- Supplied records -
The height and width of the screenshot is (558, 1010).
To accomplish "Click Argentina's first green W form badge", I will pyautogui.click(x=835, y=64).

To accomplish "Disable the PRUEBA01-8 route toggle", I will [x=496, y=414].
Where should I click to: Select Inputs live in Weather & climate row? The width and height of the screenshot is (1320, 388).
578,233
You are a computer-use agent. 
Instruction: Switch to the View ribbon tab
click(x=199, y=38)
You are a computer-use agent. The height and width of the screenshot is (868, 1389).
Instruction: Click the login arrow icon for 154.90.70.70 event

- Task instructions -
Render the items above as a JSON array of strings, with each line as its own string and blank lines dropped.

- Completed task -
[
  "The height and width of the screenshot is (558, 1010).",
  "To accomplish \"Click Argentina's first green W form badge\", I will pyautogui.click(x=835, y=64).",
  "To accomplish \"Disable the PRUEBA01-8 route toggle\", I will [x=496, y=414].",
  "Where should I click to: Select Inputs live in Weather & climate row? The width and height of the screenshot is (1320, 388).",
  "578,233",
  "You are a computer-use agent. ",
  "Instruction: Switch to the View ribbon tab",
  "click(x=199, y=38)",
  "You are a computer-use agent. The height and width of the screenshot is (868, 1389).",
  "Instruction: Click the login arrow icon for 154.90.70.70 event"
]